_Source_.

Companion object and generics

Hi,

I’m new to Scala and having some trouble with generics and companion objects. I have tried to find the answer elsewhere but have’t found anything which exactly matches my problem.

I have some (simplified) code like this:

class MyInt(val num: Int) {

def +(that: MyInt): MyInt = new MyInt(num + that.num)
def *(that: MyInt): MyInt = new MyInt(num * that.num)
}

object MyInt {

val zero = new MyInt(0)
val one = new MyInt(1)
}

I am interested in abstracting this behaviour using a generic trait Ring[A]. I can guarantee the existence of the + and * methods in MyInt by defining:

trait Ring[A] {
def +(that: A): A
def *(that: A): A
}

and then I can say that MyInt extends Ring[MyInt]. However, if I was writing some generic code for a type A which extended Ring[A], I could not write A.zero and A.one and have the code compile. Is there a way to guarantee that if a class A extends Ring[A] then the companion object to A exists and contains val’s zero and one (so A.zero and A.one make sense).

Thanks in advance for any help.

Have you looked into typeclasses yet? At first blush, that’s how I would probably approach this problem: I would define Ring as a typeclass along the lines of:

trait Ring[T] {
  def +(t: A, that: A): A
  def *(t: A, that: A): A
  def zero: A
  def one: A
}

Then you would implement Ring[T] for each desired type, like this (haven’t tried compiling this, but something like it) (edited to actually get this right):

object Ring {
  implicit val MyIntRing = new Ring[MyInt] {
    def +(t: MyInt, that: MyInt): MyInt = new MyInt(t.num + that.num)
    def *(t: MyInt, that: MyInt): MyInt = new MyInt(t.num * that.num)
    val zero = new MyInt(0)
    val one = new MyInt(1)
  }

  implicit class RingSyntax[T: Ring](t: T) {
    def +(that: A): A = implicitly[Ring[T]].+(t, that)
    def *(that: A): A = implicitly[Ring[T]].*(t, that)

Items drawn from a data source
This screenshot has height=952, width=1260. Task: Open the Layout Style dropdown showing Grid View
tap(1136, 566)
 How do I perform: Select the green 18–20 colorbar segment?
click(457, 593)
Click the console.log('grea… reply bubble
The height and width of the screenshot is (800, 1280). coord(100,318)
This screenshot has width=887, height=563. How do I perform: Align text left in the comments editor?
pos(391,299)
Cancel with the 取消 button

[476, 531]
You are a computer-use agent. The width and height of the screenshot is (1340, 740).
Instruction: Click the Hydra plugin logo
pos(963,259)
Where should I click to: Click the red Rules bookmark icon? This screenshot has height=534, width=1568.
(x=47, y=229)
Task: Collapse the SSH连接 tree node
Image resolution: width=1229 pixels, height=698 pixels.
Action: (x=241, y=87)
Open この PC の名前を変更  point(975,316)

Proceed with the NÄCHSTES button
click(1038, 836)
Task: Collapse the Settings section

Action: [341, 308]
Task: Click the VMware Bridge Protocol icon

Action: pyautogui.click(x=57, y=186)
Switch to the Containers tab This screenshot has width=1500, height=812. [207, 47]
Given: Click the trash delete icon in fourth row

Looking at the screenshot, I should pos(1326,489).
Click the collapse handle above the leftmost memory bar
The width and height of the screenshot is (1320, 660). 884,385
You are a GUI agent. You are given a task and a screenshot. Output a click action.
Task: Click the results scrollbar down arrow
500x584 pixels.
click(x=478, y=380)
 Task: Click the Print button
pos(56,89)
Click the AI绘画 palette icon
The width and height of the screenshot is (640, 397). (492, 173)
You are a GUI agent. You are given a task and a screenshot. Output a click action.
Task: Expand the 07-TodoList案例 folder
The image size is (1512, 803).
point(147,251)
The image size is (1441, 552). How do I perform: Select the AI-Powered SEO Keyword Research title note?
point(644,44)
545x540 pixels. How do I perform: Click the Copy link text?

_Do this_. Carry on the Scala forum thread about companion objects and generics, starting right after its last line. These records were taken from a separate source and are unrelated to the thread.

_Response to this task_.
  }
}

The typeclass approach – implementing the desired functionality from outside the type, instead of via inheritance – is very common in idiomatic Scala, and often makes it pretty easy to deal with problems that are challenging (or impossible) through inheritance…

2 Likes

This definitely looks like a use case for type classes, because they, in contrast to polymorphism via inheritance, allow for methods that don’t require an instance of the type in question (like your one and zero).

@jducoeur already gave a possible Ring type class with an implementation for MyInt. The implicit class RingSyntax will allow you to use the operators on any type A, for which there exists an implicit Ring[A] in scope.

Note, that it uses different syntax for the type parameter constraint: when using inheritance, you’d write something like [A <: Ring[A], meaning A has to extend Ring[A].
The [A: Ring] syntax is called a context bound and is syntactic sugar for requiring an implicit instance of Ring[A] defined separately from A.

So if you want to write methods working with any type for which there is a Ring, you can do it this way:

import Ring._
def sum[A: Ring](x: A, y: A): A = x + y

For using zero/one:

def addOne[A: Ring] (a: A): A =
    a + implicitly[Ring[A]].one

the implicitly looks up the implicit instance of Ring[A], which is guaranteed to exist because of the context bound.

In a case like this, where you need to use the instance of Ring explicitly, you can also use an implicit parameter instead of a context bound (which is the same under the hood):

def addOne[A](a: A)(implicit ring: Ring[A]): A =
    a + ring.one

As a bonus, as you can define typeclasses separately from the type in question, you could also define Ring[Int] and have the same methods work with builtin types.

2 Likes

Thanks for the code. Very helpful.

As an alternative to subtype polymorphism, are there limitations? For instance, can code process a collection of ring values of different types, given the lack of a common super type?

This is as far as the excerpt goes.